◆ Goal ◆
Reproduce the records between the line containing "1204x997 pixels. How" and the end of the records, inclusive, keeping every line and request, and shift each coordinate in the answers by adding 30 to it. Output only those lines.

*** Available records

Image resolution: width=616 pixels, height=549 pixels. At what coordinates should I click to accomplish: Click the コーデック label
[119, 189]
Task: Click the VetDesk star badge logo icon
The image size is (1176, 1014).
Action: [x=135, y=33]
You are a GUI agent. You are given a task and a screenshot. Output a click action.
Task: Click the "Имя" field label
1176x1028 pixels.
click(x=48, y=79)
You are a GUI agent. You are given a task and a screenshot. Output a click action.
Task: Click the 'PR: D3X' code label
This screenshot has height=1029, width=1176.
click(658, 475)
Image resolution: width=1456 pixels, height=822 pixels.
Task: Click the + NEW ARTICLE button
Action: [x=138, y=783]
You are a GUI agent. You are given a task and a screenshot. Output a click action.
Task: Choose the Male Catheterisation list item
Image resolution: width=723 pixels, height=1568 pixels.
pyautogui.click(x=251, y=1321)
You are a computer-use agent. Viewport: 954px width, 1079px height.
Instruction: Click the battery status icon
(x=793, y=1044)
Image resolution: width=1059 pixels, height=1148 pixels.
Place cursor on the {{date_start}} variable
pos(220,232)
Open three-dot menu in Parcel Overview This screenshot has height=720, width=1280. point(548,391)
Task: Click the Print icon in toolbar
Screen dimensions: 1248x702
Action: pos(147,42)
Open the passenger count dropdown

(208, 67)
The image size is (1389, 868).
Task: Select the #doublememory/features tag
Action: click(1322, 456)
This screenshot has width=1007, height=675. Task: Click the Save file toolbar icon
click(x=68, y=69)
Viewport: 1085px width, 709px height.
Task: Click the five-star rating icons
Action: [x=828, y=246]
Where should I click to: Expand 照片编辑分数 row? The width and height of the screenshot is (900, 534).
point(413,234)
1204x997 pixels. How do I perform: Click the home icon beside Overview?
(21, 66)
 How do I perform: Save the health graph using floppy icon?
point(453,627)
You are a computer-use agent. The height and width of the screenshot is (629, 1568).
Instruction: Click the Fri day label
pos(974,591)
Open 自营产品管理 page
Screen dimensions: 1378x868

******

◆ Answer to the exercise ◆
1204x997 pixels. How do I perform: Click the home icon beside Overview?
(51, 96)
 How do I perform: Save the health graph using floppy icon?
point(483,657)
You are a computer-use agent. The height and width of the screenshot is (629, 1568).
Instruction: Click the Fri day label
pos(1004,621)
Open 自营产品管理 page
Screen dimensions: 1378x868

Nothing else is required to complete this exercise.